Ia menilai rencana tersebut belum dikomunikasikan secara resmi dengan DPR RI, padahal kebijakan ini menyangkut hajat hidup orang banyak.
“Ini bukan sekadar soal tarif. Ini soal lima juta mitra pengemudi dan sekitar 147 juta pengguna layanan transportasi online di Indonesia. Maka seharusnya keputusan kenaikan tarif ini diambil berdasarkan kajian yang matang, melalui simulasi dan survei kepada kedua belah pihak, mitra pengemudi dan pengguna,” kata Huda di Jakarta, Rabu (2/7/2025).
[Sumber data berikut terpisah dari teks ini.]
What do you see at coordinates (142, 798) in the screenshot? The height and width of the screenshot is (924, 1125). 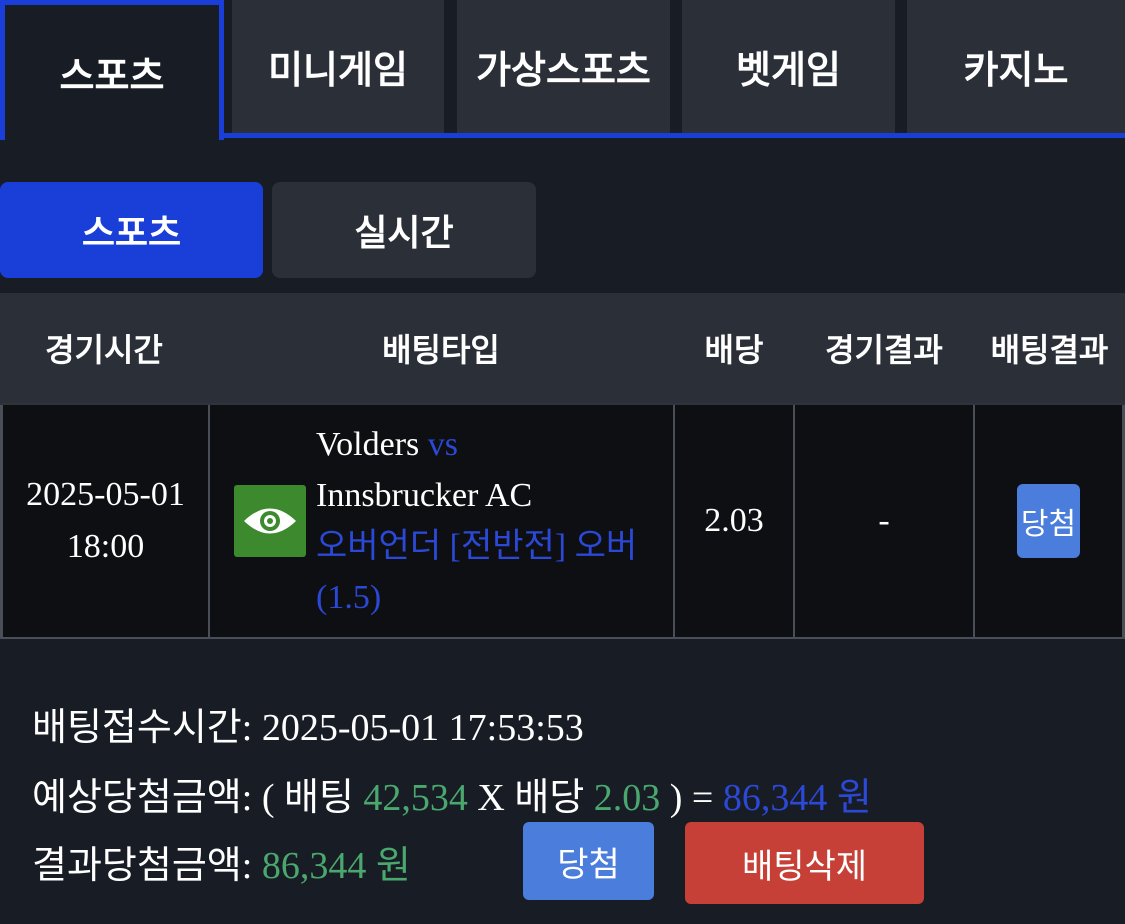 I see `expected-win-label: 예상당첨금액:` at bounding box center [142, 798].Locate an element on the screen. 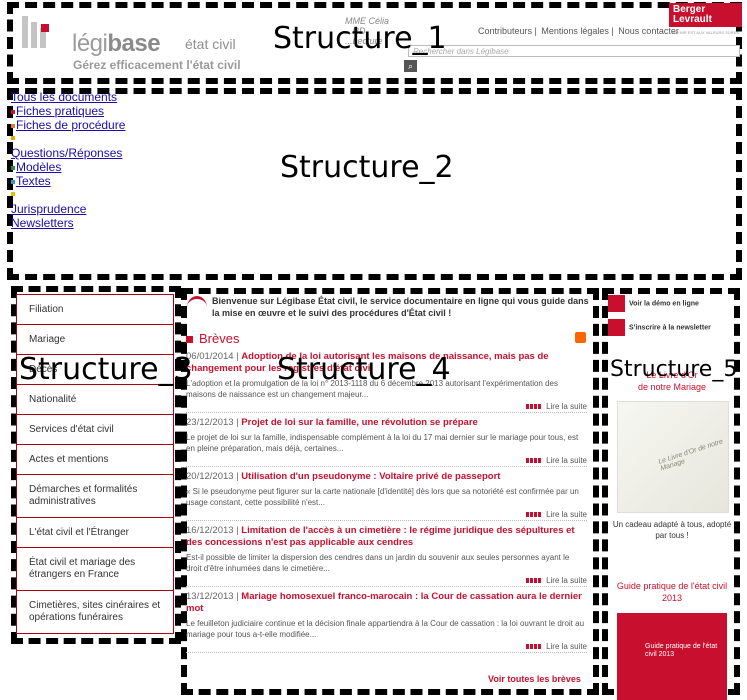  structure-1-label: Structure_1 is located at coordinates (360, 38).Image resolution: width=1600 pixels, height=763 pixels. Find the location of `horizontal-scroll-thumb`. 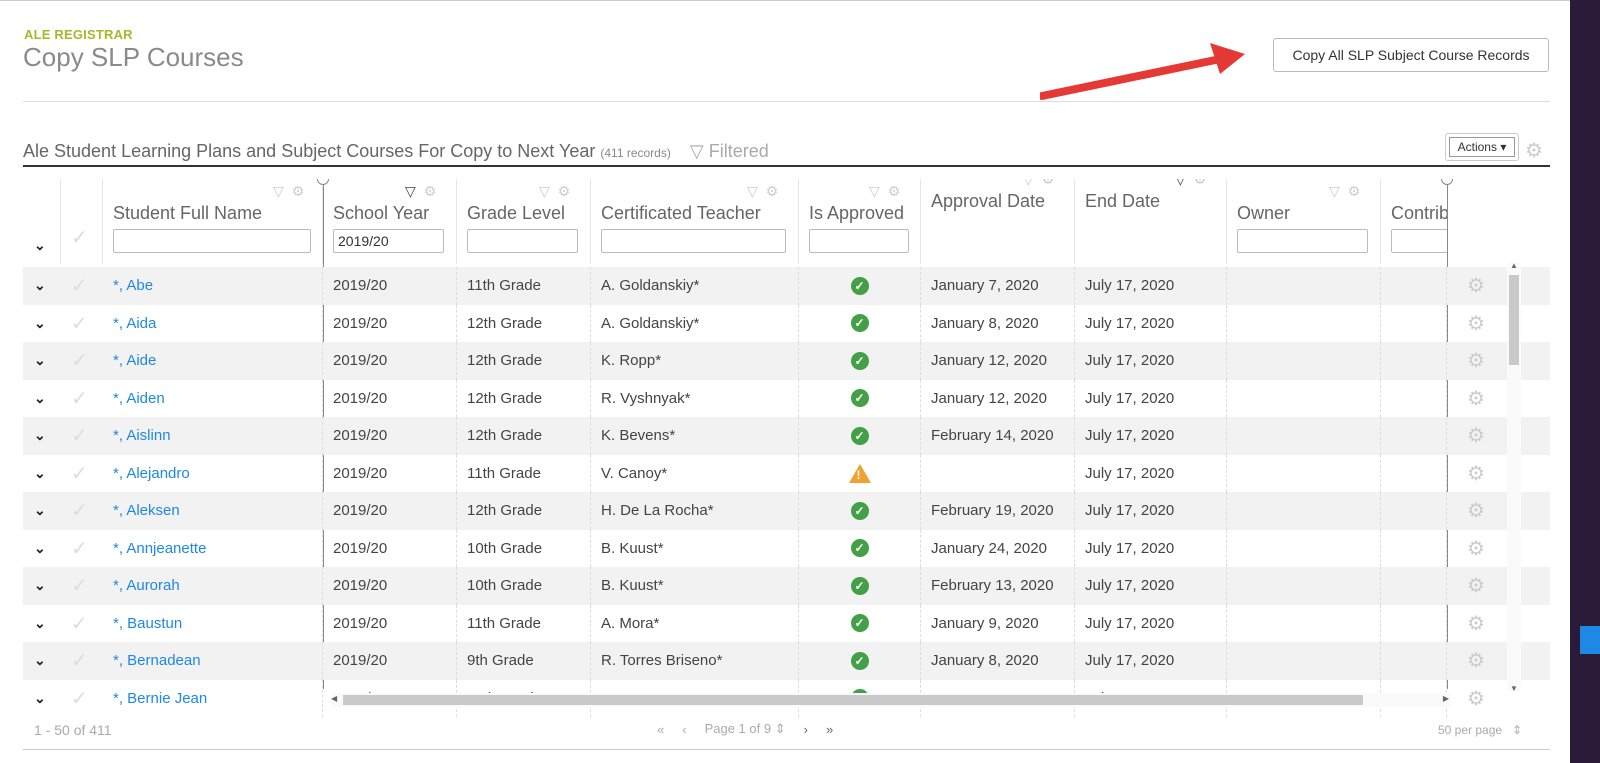

horizontal-scroll-thumb is located at coordinates (853, 700).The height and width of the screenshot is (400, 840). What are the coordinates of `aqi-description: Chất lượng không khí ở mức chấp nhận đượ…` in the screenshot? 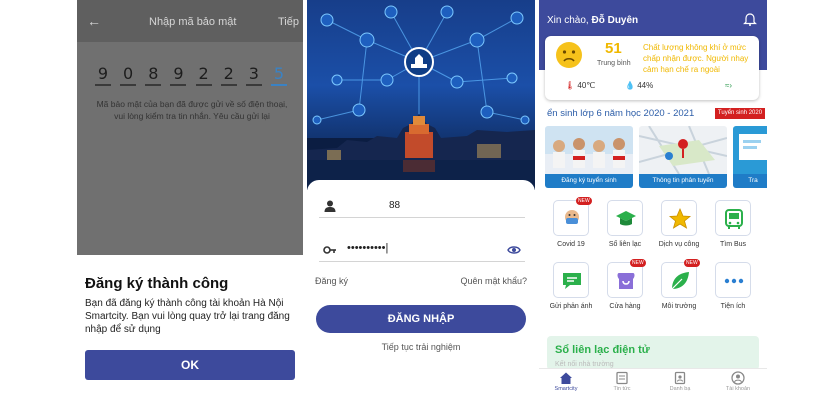 It's located at (696, 58).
Menurut politisi PKB ini, secara sekilas kebijakan menaikkan tarif memang terlihat sebagai solusi cepat untuk meningkatkan kesejahteraan mitra pengemudi.
Namun, ia mengingatkan bahwa problem utama justru terletak pada relasi yang tidak adil antara aplikator dan mitra driver.
“Selama ini para driver terus mengeluhkan besarnya potongan dari aplikator, minimnya transparansi algoritma distribusi order, hingga sanksi sepihak yang dikenakan secara otomatis. Selama relasi ini belum dibenahi, maka setinggi apa pun tarifnya, kesejahteraan mitra tidak akan tercapai,” tegasnya.